Ya, aku seperti berada dalam penjara karena namaku
tercatat di sebuah jaringan filantropi dan institusi think tank yang membuat aku terikat pada kesibukan-kesibukan yang
menyangkut dunia internasional, di saat anak-anak muda seusiaku hidup penuh
kebebasan di luar sana. Menjadi remaja-remaja labil yang menggandrungi sesuatu
seperti wabah hingga meledak menjadi epidemi yang tak bisa disembuhkan. Mengantri
tiket konser band asing kesayangannya,
nongkrong, clubbing, atau sekadar keluyuran
di akun-akun jejaring.
Tapi aku menikmati penjaraku. Karena di dalamnya, aku bisa turut mengubah dunia. Aku memang bukan Pangeran Alwaleed bin Talal atau
Sir John Templeton yang bisa menyumbangkan kekayaannya untuk perdamaian dunia
dan kemajuan umat manusia di bidang ilmu pengetahuan, atau bahkan bankir
seperti Rothschild atau trader
seperti Soros yang menata peta politik dunia dengan mesin uang mereka, tapi aku
mempunyai peran seperti lilin yang berpendar di kegelapan, yang aku pikir jauh
lebih bermakna daripada sekadar mengangguk-anggukkan kepala mengikuti hentakan
musik DJ di pesta-pesta bodoh yang tak masuk akal.

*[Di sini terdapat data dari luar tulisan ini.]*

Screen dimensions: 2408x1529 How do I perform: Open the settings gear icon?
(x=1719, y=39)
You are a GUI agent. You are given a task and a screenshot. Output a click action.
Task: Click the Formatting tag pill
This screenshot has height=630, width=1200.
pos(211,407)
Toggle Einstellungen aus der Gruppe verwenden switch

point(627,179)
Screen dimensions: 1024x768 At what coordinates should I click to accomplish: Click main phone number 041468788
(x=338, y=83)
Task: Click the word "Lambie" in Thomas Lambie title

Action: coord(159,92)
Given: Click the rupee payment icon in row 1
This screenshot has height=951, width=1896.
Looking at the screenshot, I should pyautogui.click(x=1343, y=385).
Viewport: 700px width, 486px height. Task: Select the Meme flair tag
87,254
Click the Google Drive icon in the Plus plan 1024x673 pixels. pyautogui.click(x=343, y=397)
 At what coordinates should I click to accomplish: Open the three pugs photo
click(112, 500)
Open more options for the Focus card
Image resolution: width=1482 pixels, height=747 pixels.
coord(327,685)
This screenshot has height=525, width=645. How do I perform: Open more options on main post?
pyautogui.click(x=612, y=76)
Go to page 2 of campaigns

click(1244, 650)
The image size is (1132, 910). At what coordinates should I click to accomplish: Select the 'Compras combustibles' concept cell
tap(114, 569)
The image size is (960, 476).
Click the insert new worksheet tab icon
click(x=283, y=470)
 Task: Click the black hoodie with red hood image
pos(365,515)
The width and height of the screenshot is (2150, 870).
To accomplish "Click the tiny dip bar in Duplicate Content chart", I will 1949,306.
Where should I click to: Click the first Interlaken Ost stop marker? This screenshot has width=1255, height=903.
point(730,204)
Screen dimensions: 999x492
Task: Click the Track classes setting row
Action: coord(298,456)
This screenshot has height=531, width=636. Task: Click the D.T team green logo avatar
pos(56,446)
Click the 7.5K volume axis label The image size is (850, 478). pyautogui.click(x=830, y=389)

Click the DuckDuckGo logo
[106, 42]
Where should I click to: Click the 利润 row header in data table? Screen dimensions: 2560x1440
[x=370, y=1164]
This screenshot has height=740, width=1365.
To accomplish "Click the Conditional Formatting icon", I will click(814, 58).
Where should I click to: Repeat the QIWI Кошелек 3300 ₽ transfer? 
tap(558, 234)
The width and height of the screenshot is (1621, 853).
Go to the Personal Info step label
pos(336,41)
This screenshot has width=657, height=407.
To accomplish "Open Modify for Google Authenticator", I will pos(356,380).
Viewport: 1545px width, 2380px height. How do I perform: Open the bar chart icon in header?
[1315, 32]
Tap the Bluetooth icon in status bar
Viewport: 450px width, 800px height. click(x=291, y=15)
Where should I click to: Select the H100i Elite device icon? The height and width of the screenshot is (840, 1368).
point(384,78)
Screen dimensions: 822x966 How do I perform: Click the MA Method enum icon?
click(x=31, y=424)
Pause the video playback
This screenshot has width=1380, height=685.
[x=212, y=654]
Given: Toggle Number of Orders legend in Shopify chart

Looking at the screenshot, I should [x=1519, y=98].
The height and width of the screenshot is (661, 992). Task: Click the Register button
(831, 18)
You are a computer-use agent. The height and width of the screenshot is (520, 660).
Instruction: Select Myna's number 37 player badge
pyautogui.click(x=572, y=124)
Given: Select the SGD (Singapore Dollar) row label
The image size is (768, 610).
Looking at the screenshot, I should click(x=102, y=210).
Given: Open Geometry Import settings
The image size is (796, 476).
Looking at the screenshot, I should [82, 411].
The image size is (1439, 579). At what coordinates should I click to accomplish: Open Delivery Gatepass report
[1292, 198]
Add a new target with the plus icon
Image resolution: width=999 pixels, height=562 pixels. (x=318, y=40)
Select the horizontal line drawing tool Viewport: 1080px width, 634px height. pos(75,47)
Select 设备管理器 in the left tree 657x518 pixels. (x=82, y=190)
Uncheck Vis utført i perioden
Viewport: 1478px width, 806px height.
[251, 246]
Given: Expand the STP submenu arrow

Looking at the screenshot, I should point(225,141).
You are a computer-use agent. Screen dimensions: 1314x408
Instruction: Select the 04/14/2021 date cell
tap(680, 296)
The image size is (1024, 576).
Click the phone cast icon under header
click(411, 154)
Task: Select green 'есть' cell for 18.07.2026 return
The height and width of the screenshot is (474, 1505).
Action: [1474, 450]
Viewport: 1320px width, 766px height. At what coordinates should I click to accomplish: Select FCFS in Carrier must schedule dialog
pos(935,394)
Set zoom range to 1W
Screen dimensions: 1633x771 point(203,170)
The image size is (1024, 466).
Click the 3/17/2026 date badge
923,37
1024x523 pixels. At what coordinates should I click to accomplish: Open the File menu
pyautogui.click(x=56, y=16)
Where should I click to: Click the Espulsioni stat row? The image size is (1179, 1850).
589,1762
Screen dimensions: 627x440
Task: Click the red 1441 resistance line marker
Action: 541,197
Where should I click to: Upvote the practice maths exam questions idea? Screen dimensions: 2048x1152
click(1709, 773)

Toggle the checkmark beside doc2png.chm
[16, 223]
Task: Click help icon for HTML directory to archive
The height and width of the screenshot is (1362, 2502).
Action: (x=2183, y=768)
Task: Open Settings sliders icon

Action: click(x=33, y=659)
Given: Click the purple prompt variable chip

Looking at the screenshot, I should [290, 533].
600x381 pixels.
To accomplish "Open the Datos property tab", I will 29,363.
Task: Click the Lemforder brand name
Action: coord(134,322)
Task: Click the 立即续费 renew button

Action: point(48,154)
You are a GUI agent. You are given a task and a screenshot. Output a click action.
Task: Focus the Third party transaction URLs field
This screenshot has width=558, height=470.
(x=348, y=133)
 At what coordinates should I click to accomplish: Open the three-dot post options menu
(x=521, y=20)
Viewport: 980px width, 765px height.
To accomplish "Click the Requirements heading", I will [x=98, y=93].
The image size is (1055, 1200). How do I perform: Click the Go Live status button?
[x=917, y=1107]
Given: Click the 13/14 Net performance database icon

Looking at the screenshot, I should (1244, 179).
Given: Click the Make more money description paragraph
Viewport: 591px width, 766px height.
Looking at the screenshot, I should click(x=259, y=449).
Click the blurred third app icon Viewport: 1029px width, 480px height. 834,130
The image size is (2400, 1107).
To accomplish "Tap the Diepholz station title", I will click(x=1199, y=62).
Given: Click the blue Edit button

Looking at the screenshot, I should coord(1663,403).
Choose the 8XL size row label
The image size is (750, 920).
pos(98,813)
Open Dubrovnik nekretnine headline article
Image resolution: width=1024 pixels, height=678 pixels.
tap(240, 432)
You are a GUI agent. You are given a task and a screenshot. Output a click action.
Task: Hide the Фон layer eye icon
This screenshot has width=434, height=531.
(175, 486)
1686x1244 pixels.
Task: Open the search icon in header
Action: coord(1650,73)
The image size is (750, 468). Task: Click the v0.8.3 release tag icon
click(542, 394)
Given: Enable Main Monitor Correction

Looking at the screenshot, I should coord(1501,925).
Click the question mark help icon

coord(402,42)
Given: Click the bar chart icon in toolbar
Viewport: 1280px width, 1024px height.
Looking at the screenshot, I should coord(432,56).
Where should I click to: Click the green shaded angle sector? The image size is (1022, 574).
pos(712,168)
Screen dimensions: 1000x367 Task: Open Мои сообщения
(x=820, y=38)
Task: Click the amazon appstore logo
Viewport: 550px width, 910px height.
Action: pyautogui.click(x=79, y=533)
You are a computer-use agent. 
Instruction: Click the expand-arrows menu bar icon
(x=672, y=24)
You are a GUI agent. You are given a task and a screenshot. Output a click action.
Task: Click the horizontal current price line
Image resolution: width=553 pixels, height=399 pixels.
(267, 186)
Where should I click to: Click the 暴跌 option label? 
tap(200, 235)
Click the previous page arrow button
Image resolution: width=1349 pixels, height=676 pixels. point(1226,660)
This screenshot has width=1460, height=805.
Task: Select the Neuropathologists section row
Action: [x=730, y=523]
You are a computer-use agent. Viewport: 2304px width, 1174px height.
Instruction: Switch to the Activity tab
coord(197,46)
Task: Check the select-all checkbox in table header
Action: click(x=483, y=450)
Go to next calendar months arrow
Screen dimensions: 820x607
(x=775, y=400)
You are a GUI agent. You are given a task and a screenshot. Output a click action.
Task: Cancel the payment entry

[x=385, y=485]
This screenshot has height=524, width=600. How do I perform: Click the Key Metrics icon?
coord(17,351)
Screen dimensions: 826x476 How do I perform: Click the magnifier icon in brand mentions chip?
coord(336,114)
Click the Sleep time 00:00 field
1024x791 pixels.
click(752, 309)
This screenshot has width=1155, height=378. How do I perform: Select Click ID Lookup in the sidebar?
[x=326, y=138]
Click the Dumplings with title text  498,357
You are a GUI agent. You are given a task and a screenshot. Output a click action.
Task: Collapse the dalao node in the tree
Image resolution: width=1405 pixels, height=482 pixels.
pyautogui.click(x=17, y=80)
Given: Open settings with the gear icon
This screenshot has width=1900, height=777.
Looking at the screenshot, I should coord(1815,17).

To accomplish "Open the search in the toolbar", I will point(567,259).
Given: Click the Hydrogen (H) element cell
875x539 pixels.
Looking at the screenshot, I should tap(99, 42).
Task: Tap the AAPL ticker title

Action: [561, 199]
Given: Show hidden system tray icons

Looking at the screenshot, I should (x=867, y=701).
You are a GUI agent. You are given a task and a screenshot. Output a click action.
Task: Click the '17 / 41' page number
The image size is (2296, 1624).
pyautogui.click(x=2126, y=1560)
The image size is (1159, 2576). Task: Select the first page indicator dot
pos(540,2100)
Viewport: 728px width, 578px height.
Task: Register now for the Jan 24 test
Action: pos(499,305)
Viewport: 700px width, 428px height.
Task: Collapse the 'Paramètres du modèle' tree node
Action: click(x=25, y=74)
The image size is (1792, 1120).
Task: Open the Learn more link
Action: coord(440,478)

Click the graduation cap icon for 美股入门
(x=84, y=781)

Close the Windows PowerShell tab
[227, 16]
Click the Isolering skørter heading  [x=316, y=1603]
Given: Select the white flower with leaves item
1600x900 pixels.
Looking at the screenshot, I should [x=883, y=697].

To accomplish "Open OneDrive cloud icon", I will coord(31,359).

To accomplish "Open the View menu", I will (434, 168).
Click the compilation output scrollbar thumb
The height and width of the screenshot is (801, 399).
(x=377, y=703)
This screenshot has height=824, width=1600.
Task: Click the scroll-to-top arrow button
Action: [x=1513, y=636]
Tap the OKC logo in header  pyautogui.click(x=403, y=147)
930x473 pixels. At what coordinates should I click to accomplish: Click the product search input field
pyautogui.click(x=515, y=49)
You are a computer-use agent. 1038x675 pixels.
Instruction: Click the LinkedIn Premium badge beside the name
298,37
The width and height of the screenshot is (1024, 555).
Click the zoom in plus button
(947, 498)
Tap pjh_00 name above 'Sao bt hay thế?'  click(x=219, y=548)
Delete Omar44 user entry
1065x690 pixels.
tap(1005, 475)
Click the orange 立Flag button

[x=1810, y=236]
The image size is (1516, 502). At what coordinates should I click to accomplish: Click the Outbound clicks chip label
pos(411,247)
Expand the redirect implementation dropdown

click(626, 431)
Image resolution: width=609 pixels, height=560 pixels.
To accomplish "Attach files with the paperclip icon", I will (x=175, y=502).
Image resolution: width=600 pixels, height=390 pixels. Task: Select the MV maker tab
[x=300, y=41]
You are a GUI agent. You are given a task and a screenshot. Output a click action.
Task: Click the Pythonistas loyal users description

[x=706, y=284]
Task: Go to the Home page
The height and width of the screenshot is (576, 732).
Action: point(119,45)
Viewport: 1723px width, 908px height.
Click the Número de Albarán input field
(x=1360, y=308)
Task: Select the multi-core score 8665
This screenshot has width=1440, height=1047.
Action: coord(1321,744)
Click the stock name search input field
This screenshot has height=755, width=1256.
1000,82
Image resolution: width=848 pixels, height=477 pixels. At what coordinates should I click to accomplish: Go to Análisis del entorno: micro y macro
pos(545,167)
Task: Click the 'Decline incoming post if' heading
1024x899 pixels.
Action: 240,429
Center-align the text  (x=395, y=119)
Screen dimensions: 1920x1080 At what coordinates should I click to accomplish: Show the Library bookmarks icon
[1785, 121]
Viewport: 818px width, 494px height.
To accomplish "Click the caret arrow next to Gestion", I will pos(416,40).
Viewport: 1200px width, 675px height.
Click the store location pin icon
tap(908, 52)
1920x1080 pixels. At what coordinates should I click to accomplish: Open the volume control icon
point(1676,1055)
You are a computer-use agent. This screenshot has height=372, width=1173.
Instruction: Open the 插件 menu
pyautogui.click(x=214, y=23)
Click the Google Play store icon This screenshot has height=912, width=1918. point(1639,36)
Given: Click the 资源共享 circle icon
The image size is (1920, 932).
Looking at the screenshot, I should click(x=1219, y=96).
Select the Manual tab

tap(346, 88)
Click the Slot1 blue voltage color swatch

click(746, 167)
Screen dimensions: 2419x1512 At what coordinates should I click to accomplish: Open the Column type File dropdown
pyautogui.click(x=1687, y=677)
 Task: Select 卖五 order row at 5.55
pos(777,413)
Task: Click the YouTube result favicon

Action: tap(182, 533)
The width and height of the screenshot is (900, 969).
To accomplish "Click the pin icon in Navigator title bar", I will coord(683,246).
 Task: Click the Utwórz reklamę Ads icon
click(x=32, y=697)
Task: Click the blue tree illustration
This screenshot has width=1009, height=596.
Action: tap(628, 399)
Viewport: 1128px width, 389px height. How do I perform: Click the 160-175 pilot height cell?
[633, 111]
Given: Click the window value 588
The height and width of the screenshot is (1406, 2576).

Do you imagine that you will like it so far? Get the complete chapter for FREE!
DOWNLOAD CHAPTER 1
Pangeran dan Kapur Barus
DOWNLOAD
Anjelie:
Aku mentraktir Hilmar makan
malam di warung sego sadukan
di antara remang lampu teplok. Hanya sementok itu kemampuanku. Tapi putera
mahkota kerajaan trading itu tak pernah merasa keberatan aku ajak
menggembel seperti itu.
“Baru pulang kuliah, Nak?” sapa
pemilik warung langganan kami. Bapak paruh baya dengan belahan rambut Superman
di dahi itu bernama Pak Wagimun.
“Sudah pulang dari siang tadi,
Pak,” Hilmar mengambil dua bungkusan kecil nasi, dan memberikan satu untukku.
“Muter-muter dulu nganterin ...
nih,” Hilmar menjitak kepalaku. “Disuruh kuliah mokong.”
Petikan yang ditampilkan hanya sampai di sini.